■ AIM OF THE TASK
Report every line below that carries the word "will".

*** Opening RECORD SET ***

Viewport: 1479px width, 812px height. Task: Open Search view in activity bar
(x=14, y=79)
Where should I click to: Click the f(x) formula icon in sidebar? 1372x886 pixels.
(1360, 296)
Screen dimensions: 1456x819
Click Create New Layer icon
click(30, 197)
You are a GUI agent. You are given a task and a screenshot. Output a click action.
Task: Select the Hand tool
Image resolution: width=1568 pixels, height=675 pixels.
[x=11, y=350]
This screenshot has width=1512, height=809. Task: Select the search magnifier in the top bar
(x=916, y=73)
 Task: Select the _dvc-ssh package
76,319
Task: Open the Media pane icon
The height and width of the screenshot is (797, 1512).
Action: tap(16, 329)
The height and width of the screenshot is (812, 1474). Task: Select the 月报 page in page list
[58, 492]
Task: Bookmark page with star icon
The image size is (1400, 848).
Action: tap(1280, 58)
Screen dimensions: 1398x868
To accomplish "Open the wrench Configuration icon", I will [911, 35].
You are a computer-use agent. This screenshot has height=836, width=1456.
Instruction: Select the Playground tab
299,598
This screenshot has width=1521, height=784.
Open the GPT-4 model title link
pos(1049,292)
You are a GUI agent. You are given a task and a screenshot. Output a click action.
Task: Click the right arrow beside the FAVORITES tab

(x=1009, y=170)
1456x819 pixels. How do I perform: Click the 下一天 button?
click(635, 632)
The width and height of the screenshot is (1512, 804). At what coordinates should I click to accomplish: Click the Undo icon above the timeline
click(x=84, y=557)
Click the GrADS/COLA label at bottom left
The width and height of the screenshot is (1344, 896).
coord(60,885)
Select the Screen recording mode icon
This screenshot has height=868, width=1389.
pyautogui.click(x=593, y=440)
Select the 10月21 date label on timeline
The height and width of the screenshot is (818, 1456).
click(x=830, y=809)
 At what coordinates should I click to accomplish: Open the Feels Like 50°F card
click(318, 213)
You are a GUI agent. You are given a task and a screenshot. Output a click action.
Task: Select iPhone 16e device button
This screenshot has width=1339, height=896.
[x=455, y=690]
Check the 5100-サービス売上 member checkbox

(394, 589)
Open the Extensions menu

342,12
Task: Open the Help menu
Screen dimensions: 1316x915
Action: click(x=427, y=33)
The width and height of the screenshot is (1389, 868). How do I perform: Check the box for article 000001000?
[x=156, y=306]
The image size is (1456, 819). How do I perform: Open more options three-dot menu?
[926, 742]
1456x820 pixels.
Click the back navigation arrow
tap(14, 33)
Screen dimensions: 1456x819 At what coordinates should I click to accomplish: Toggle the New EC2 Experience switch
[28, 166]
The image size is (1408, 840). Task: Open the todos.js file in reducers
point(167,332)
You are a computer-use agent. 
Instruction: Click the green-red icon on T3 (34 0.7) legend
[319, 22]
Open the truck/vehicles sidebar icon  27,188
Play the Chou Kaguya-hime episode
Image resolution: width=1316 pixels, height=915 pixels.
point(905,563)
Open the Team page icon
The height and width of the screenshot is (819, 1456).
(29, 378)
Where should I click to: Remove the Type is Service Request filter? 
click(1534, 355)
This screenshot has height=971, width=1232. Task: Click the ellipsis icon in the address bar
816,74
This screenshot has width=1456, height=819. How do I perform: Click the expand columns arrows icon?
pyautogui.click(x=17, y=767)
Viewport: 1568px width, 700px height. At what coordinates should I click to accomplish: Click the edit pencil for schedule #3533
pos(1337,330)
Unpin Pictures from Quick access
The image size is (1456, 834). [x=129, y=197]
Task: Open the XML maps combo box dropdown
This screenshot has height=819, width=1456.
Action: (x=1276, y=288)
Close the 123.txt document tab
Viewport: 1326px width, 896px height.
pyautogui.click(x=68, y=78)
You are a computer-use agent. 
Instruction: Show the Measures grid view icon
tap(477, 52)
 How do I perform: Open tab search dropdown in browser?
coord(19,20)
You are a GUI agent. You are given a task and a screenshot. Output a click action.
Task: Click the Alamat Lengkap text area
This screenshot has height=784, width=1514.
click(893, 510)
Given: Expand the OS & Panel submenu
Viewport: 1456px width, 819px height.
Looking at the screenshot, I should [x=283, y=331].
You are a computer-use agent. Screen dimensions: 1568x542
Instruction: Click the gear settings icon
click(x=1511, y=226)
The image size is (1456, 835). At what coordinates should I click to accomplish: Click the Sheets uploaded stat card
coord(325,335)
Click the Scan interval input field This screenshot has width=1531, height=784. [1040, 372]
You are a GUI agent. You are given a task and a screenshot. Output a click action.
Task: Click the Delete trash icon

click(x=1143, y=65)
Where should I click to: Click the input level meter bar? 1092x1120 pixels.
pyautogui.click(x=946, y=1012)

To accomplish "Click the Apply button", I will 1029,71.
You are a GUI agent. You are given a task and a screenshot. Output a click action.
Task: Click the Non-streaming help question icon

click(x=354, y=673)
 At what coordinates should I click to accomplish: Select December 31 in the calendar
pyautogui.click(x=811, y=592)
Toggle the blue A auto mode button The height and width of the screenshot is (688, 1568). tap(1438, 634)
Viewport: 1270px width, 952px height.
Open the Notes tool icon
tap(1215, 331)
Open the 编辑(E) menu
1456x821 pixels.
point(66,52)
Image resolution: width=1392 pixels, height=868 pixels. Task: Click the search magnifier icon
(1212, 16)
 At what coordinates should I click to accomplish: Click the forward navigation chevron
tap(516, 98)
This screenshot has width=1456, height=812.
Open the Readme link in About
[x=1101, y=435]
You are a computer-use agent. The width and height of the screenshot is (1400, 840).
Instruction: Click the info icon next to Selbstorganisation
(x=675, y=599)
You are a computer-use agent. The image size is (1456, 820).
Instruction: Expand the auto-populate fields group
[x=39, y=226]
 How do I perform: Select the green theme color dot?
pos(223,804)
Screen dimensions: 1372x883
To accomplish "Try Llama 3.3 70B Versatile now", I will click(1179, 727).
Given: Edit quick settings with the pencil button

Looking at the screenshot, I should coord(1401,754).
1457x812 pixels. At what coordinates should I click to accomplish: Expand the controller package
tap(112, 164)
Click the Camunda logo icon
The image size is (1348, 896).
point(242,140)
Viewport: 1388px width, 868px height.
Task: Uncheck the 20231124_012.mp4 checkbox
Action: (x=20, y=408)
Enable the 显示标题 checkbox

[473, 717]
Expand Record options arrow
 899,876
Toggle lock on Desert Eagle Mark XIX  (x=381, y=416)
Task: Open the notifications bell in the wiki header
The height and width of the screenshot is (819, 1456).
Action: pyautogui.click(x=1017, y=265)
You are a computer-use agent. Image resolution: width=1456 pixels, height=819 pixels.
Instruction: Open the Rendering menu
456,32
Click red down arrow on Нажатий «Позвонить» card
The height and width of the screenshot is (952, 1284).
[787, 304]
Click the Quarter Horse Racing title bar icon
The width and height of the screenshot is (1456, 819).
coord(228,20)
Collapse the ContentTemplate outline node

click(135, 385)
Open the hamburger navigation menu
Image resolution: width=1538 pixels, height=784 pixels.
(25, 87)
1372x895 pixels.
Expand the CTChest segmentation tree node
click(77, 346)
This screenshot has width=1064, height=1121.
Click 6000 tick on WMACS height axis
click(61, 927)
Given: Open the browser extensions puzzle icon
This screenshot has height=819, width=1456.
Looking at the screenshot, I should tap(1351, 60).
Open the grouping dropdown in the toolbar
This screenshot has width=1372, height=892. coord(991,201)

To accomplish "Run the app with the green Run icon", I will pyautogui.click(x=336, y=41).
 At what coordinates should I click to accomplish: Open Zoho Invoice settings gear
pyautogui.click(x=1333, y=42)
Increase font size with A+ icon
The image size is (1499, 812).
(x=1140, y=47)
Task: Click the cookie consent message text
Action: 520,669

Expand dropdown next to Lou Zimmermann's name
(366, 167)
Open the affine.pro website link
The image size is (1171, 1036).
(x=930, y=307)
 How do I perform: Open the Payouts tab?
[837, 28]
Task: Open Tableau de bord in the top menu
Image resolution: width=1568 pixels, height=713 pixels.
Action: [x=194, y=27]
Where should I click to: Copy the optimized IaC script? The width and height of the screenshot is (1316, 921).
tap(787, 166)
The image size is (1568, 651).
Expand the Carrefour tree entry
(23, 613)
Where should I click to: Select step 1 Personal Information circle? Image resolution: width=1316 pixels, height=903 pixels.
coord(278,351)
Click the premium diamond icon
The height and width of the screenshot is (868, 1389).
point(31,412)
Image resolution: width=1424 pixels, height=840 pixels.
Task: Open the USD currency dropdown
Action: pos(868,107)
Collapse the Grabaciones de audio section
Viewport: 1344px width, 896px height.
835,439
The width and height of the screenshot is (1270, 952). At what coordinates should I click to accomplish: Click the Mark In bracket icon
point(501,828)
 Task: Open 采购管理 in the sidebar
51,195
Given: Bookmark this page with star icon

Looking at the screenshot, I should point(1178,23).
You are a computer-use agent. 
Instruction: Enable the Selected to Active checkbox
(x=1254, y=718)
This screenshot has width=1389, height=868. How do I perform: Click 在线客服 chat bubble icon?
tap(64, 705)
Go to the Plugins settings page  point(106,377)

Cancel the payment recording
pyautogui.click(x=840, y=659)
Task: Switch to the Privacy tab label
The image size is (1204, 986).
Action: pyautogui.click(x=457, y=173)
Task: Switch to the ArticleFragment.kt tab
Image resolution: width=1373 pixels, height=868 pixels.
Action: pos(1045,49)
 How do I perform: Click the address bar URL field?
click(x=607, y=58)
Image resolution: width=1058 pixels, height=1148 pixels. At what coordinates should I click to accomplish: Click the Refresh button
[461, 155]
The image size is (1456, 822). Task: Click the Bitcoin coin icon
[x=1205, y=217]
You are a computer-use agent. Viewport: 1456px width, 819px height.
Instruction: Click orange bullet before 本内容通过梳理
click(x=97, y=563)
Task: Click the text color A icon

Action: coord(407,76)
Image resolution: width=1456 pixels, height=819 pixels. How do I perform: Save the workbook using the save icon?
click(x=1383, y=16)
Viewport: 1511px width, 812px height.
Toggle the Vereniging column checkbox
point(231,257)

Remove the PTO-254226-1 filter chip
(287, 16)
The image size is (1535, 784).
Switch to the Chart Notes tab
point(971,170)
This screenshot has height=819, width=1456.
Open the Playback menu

*** Closing RECORD SET ***

■ SOLUTION TO THE EXERCISE
To accomplish "Open the wrench Configuration icon", I will [911, 35].
To accomplish "Click the Apply button", I will 1029,71.
To accomplish "Try Llama 3.3 70B Versatile now", I will click(1179, 727).
To accomplish "Run the app with the green Run icon", I will pyautogui.click(x=336, y=41).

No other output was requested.